EXERCISE TEXT Start Marker
Through Bob, she developed a passion for golf. She met many treasured friends while playing at the Cranbrook Golf Club and at the Richmond Country Club in Vancouver, where the family lived briefly when the kids were young. She enjoyed seeing her sons grow up to be avid golfers. Susan held the family record for hole in ones (3) until Jeff finally surpassed her a few years ago.

Susan and Bob retired in 2007. Tired of Canadian winters, they opted to become snowbirds and purchased a place in a retirement community in Indio, California. They quickly grew to love spending winters there, developing a busy social calendar and contributing to the community in various ways. Susan joined the choir, did water aerobics, learned pickleball, and started a group that organized outings in the surrounding area.

During summers, Susan and Bob enjoyed traveling with their camper trailer. They took it on short trips to the many national parks in the Canadian Rockies. They also took two longer trips, in 2010 taking their trailer across Canada all the way to Newfoundland before driving down to their home in California, and in 2014 driving north to the Yukon and Alaska. “We were a great team during those trips,” Bob said recently as he reflected on all that they’d done.

Susan traveled to Germany regularly, not to see the sights but to see people. All four of her grandparents emigrated from Germany to Iowa in the late 1800s, and Susan took up the mantle from her mother as being the main family member in the Americas who maintained ties with relatives in Germany. She learned German and spent time there taking classes during college and staying with a family in Eching. For the rest of her life, she made a point of returning every few years to visit that family, who she grew to be very close with, and relatives in various parts of the country.

Susan received the surprising news in 2021 that she had advanced lung cancer despite never having smoked. We didn’t think she’d make it through that year. But after getting genetic testing of her tumour, she was put on a targeted cancer drug that prolonged her life for four years. In that time, she was able to attend Jeff and Nicole’s small wedding in her and Bob’s backyard (“One of the happiest days of my life,” she said recently), celebrate her and Bob’s 50th wedding anniversary, meet her third granddaughter, spend time in Indio, do more camping trips, and travel to Germany accompanied by Jeff. She was ever so grateful that modern science gave her the gift of those extra four years.
EXERCISE TEXT End Marker
TASK TO COMPLETE
Can you copy the text about Susan's life, word for word from start to finish? The items have nothing to do with this exercise.
SUPPLIED MATERIAL Start Marker
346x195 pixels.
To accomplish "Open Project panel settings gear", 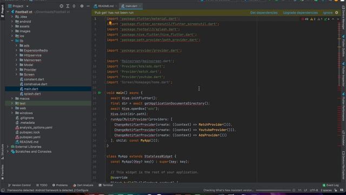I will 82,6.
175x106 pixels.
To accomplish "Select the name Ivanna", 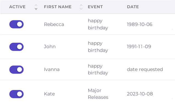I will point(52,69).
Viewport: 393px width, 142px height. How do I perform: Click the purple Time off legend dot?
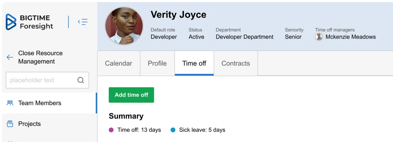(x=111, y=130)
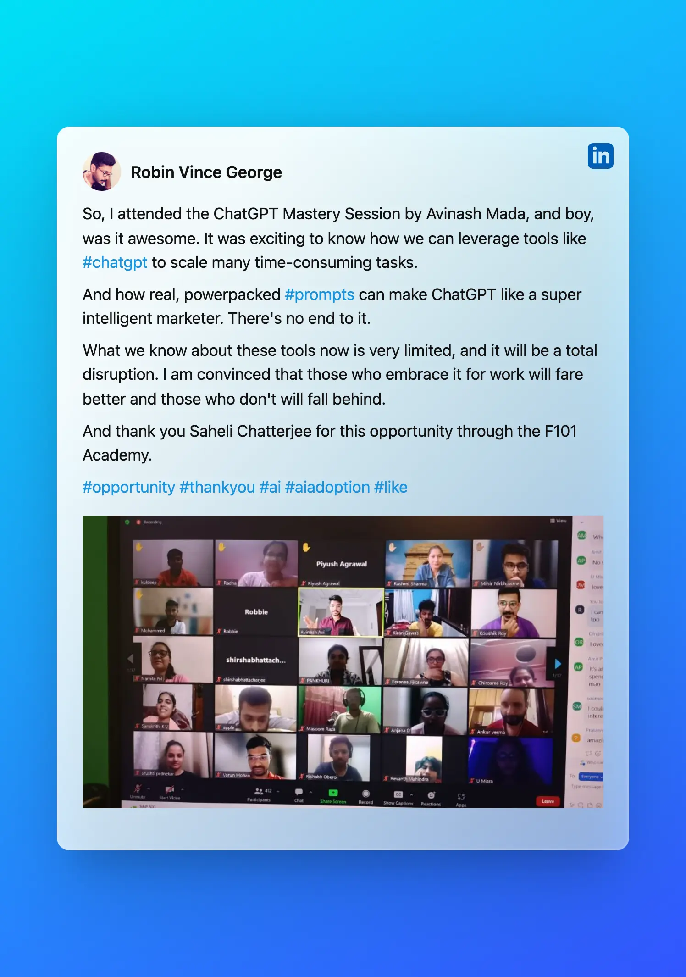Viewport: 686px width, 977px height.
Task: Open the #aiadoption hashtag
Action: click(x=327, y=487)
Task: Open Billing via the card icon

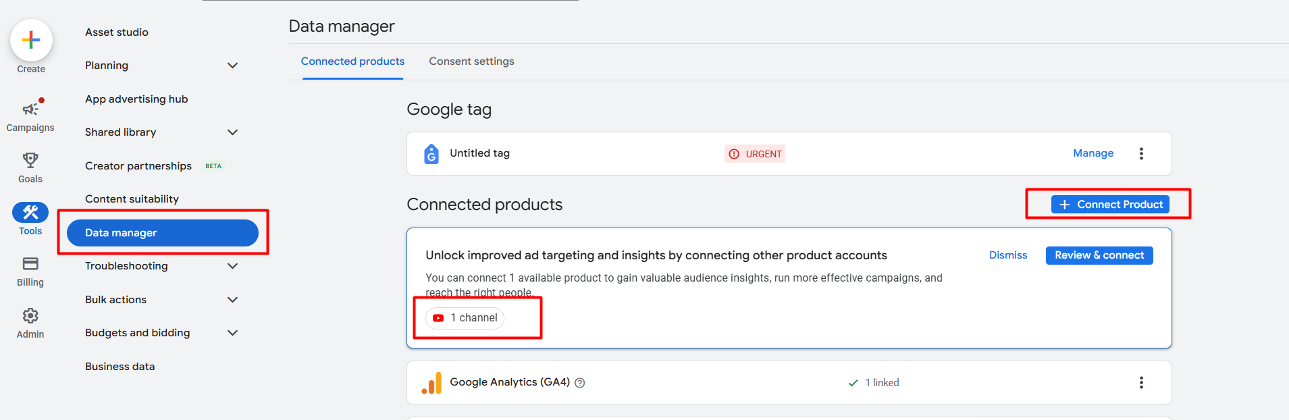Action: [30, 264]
SUPPLIED MATERIAL End Marker
REPLY TO THE TASK
Through Bob, she developed a passion for golf. She met many treasured friends while playing at the Cranbrook Golf Club and at the Richmond Country Club in Vancouver, where the family lived briefly when the kids were young. She enjoyed seeing her sons grow up to be avid golfers. Susan held the family record for hole in ones (3) until Jeff finally surpassed her a few years ago.

Susan and Bob retired in 2007. Tired of Canadian winters, they opted to become snowbirds and purchased a place in a retirement community in Indio, California. They quickly grew to love spending winters there, developing a busy social calendar and contributing to the community in various ways. Susan joined the choir, did water aerobics, learned pickleball, and started a group that organized outings in the surrounding area.

During summers, Susan and Bob enjoyed traveling with their camper trailer. They took it on short trips to the many national parks in the Canadian Rockies. They also took two longer trips, in 2010 taking their trailer across Canada all the way to Newfoundland before driving down to their home in California, and in 2014 driving north to the Yukon and Alaska. “We were a great team during those trips,” Bob said recently as he reflected on all that they’d done.

Susan traveled to Germany regularly, not to see the sights but to see people. All four of her grandparents emigrated from Germany to Iowa in the late 1800s, and Susan took up the mantle from her mother as being the main family member in the Americas who maintained ties with relatives in Germany. She learned German and spent time there taking classes during college and staying with a family in Eching. For the rest of her life, she made a point of returning every few years to visit that family, who she grew to be very close with, and relatives in various parts of the country.

Susan received the surprising news in 2021 that she had advanced lung cancer despite never having smoked. We didn’t think she’d make it through that year. But after getting genetic testing of her tumour, she was put on a targeted cancer drug that prolonged her life for four years. In that time, she was able to attend Jeff and Nicole’s small wedding in her and Bob’s backyard (“One of the happiest days of my life,” she said recently), celebrate her and Bob’s 50th wedding anniversary, meet her third granddaughter, spend time in Indio, do more camping trips, and travel to Germany accompanied by Jeff. She was ever so grateful that modern science gave her the gift of those extra four years.